Below is a Solidity example of a custom Key Manager that can control a token contract and requires a specific permission to update the LSP4Metadata.
// SPDX-License-Identifier: Apache-2.0
pragma solidity ^0.8.5;
// interfaces
import {ILSP6KeyManager} from "@lukso/lsp6-contracts/contracts/ILSP6KeyManager.sol";
// modules
import {ERC165} from "@openzeppelin/contracts/utils/introspection/ERC165.sol";
import {LSP6SetDataModule} from "@lukso/lsp6-contracts/contracts/LSP6SetDataModule.sol";
import {LSP6OwnershipModule} from "@lukso/lsp6-contracts/contracts/LSP6OwnershipModule.sol";
/// @title LSP6 Key Manager implementation to enable multiple owners with different permissions and roles
/// to control an LSP7 or LSP8 Token (instead of having a single `owner()`).

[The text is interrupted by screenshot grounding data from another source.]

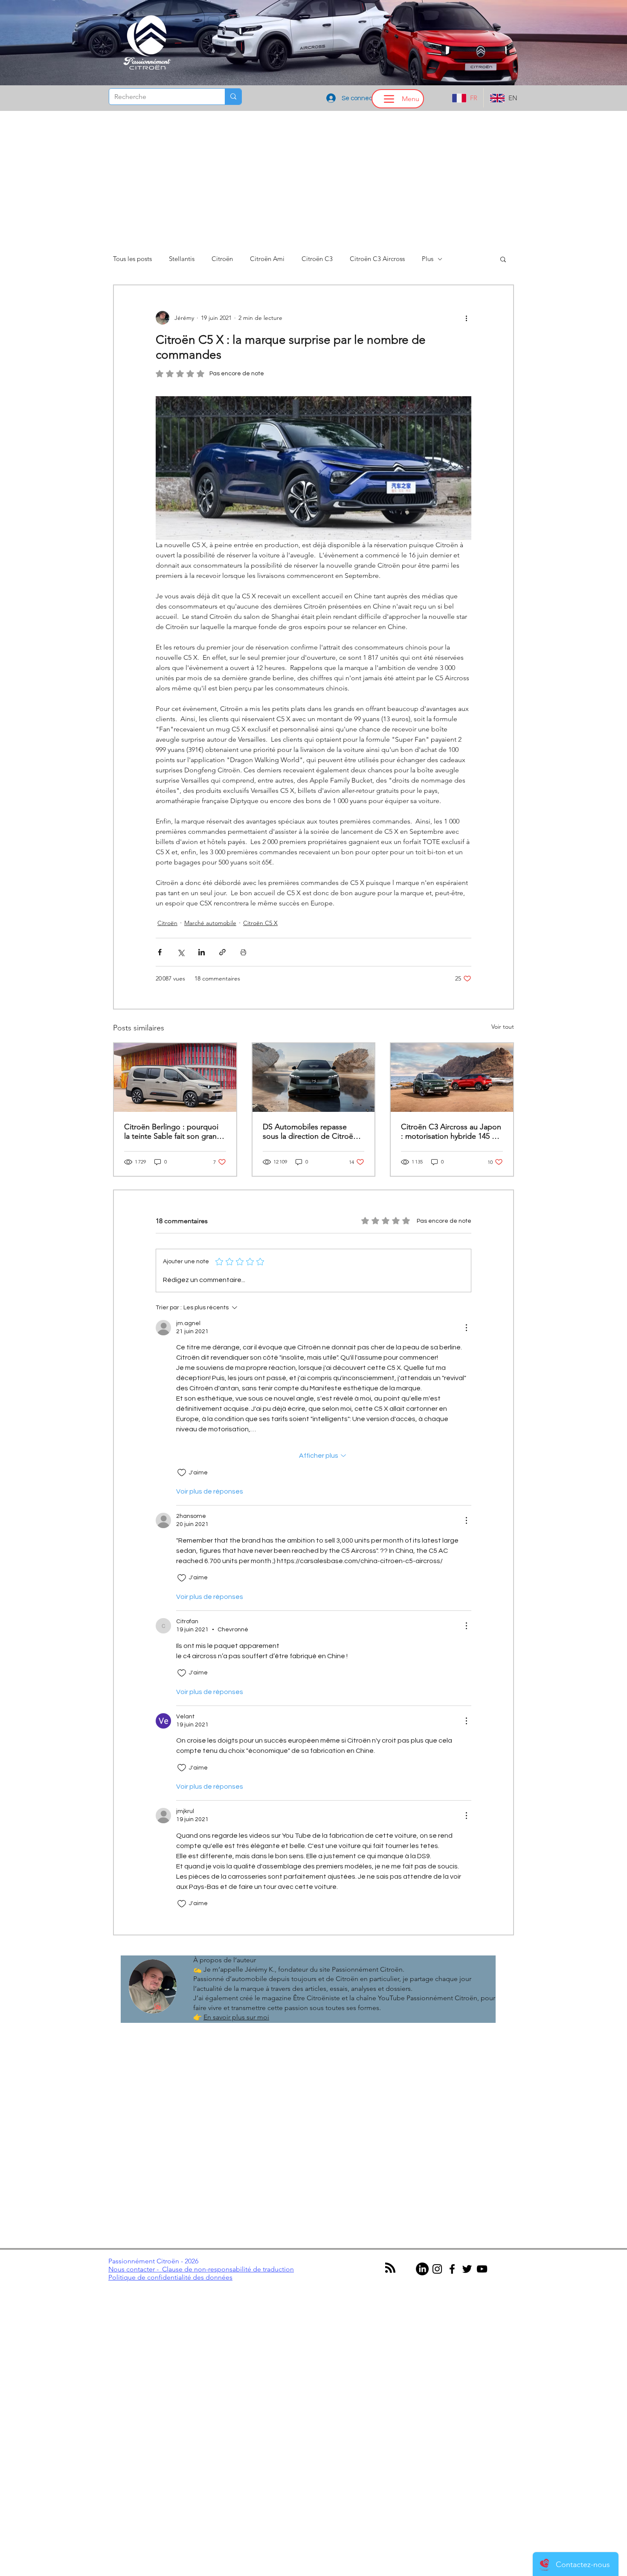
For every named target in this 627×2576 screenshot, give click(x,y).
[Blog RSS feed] (390, 2268)
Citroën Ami (267, 259)
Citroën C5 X (260, 923)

contract LSP6TokenManager is
ILSP6KeyManager,
ERC165,
LSP6SetDataModule,
LSP6OwnershipModule
{
using Address for *;
using ECDSA for *;
using LSP6Utils for *;
/// @dev address of the LSP7/8 Token contract this Key Manager controls
address private immutable _linkedToken;
mapping(address => mapping(uint256 => uint256)) internal _nonceStore;
constructor(address linkedToken_) {
if (linkedToken_ == address(0)) revert InvalidLSP6Target();
_linkedToken = linkedToken_;
}
/// @dev permission required to update the `LSP4Metadata` data key via `setData(...)` on the token contract
bytes32 constant _PERMISSION_UPDATE_TOKEN_METADATA = 0x0000000000000000000000000000000000000000000000000000000000400000;
/// @dev keccak256('LSP4Metadata') --> from the LSP4 Standard
/// This is defined in `LSP4Constants.sol`, but we write it here for better understanding.

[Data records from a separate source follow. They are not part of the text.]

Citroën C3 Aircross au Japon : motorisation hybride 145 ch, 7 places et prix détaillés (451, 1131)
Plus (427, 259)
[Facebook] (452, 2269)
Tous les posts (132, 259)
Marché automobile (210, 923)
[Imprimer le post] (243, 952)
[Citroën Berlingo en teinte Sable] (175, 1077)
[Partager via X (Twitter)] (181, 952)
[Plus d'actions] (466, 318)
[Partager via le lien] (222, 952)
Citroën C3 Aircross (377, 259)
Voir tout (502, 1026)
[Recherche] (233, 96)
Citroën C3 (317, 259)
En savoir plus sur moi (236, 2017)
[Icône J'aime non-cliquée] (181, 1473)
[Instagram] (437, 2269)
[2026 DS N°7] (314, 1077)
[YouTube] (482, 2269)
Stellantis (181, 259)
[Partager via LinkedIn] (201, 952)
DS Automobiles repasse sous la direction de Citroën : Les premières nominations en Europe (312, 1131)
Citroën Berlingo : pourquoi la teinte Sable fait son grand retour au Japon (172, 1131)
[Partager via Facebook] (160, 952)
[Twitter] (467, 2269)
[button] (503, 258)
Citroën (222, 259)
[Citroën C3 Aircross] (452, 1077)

bytes32 constant _LSP4_METADATA_KEY = 0x9afb95cacc9f95858ec44aa8c3b685511002e30ae54415823f406128b85b238e;
/// @inheritdoc LSP6SetDataModule
/// @dev implement a custom check to verify if the controller
/// has the permission to update the token metadata
function _getPermissionRequiredToSetDataKey(
address controlledContract,
bytes32 controllerPermissions,
bytes32 inputDataKey,
bytes memory inputDataValue
) internal view virtual override returns (bytes32) {
if (inputDataKey == _LSP4_METADATA_KEY) {
controllerPermissions.hasPermission(
_PERMISSION_UPDATE_TOKEN_METADATA
);
}
super._getPermissionRequiredToSetDataKey(
controlledContract,
controllerPermissions,
inputDataKey,
inputDataValue
);
}
}
As you can see from the Solidity code snippet above, since the Key Manager is broken down in multiple modules for each set of permissions related to specific type of actions (LSP6SetDataModule, LSP6OwnershipModule), it is relatively easy to create a specific implementation by-reusing the same code and implement custom permissions check on top based on the examples above.